(Collected data entries)
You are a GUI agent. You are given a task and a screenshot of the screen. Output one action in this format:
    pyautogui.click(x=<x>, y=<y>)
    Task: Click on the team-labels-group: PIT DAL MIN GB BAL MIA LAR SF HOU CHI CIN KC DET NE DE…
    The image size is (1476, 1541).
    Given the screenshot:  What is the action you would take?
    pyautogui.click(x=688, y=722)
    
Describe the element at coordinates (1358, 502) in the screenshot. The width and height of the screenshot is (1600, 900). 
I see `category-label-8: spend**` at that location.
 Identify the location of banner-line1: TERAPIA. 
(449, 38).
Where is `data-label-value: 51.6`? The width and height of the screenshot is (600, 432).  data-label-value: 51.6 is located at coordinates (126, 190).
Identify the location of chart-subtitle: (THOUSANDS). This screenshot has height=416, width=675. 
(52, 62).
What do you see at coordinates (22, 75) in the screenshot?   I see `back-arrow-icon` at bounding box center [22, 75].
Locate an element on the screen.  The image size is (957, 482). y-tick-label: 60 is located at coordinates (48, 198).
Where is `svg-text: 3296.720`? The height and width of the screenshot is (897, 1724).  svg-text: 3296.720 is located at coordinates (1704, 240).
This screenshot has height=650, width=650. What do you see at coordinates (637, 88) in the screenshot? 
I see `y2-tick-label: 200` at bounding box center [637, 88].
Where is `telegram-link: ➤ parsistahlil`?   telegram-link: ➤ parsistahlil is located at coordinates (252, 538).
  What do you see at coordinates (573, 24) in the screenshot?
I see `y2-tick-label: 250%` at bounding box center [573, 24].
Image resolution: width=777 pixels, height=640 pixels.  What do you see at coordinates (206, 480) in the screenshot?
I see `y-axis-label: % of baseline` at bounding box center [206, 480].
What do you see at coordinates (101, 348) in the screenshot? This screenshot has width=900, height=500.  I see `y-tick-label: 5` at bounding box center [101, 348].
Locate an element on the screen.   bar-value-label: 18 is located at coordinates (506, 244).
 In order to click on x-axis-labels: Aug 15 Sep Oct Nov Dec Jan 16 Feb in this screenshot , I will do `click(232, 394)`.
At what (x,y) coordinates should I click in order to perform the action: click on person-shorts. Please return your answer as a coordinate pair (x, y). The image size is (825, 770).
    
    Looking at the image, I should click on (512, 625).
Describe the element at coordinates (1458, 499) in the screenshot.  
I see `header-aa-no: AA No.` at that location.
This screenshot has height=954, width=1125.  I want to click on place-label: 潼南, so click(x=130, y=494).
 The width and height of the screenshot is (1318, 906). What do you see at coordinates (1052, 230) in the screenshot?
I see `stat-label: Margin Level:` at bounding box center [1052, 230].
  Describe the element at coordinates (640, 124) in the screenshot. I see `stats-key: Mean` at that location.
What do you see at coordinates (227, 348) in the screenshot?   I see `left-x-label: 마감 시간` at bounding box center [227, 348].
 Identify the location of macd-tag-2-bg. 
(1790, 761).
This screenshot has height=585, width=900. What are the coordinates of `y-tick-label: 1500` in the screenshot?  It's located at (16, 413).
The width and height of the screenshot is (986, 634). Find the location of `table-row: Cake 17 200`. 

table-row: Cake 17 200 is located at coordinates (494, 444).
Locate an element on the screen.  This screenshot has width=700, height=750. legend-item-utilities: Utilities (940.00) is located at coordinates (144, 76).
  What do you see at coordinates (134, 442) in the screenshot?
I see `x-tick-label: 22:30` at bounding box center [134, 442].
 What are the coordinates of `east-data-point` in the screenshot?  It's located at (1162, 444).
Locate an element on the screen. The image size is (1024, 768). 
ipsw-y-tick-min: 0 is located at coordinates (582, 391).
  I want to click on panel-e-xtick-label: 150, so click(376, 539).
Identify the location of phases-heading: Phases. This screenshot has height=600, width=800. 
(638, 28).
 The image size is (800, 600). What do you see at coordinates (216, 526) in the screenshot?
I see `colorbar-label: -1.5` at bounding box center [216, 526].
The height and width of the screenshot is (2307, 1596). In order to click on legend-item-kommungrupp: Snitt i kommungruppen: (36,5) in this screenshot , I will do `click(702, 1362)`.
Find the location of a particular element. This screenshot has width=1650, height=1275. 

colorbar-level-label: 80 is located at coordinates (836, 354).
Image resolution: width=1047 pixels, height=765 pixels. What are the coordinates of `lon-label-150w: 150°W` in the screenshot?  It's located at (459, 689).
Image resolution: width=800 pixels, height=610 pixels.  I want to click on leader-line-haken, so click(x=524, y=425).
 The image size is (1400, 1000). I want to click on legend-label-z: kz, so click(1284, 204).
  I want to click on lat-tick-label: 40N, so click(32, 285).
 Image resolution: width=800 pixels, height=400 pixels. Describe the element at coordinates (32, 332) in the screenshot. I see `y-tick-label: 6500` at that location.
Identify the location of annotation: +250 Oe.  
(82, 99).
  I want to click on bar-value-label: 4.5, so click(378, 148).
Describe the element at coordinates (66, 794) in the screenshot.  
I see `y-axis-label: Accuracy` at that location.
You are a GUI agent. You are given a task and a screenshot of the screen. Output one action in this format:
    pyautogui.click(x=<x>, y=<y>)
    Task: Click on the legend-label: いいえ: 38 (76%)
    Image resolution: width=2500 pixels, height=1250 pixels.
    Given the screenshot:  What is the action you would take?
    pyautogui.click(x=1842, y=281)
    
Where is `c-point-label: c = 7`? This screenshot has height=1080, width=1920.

WHAT THE EXERCISE ASKS: Repeat the lines from the one containing "What do you see at coordinates (22, 75)" through the one containing "coordinates (1704, 240).", inclusive.

EXERCISE RESULT:
What do you see at coordinates (22, 75) in the screenshot?   I see `back-arrow-icon` at bounding box center [22, 75].
Locate an element on the screen.  The image size is (957, 482). y-tick-label: 60 is located at coordinates (48, 198).
Where is `svg-text: 3296.720`? The height and width of the screenshot is (897, 1724).  svg-text: 3296.720 is located at coordinates (1704, 240).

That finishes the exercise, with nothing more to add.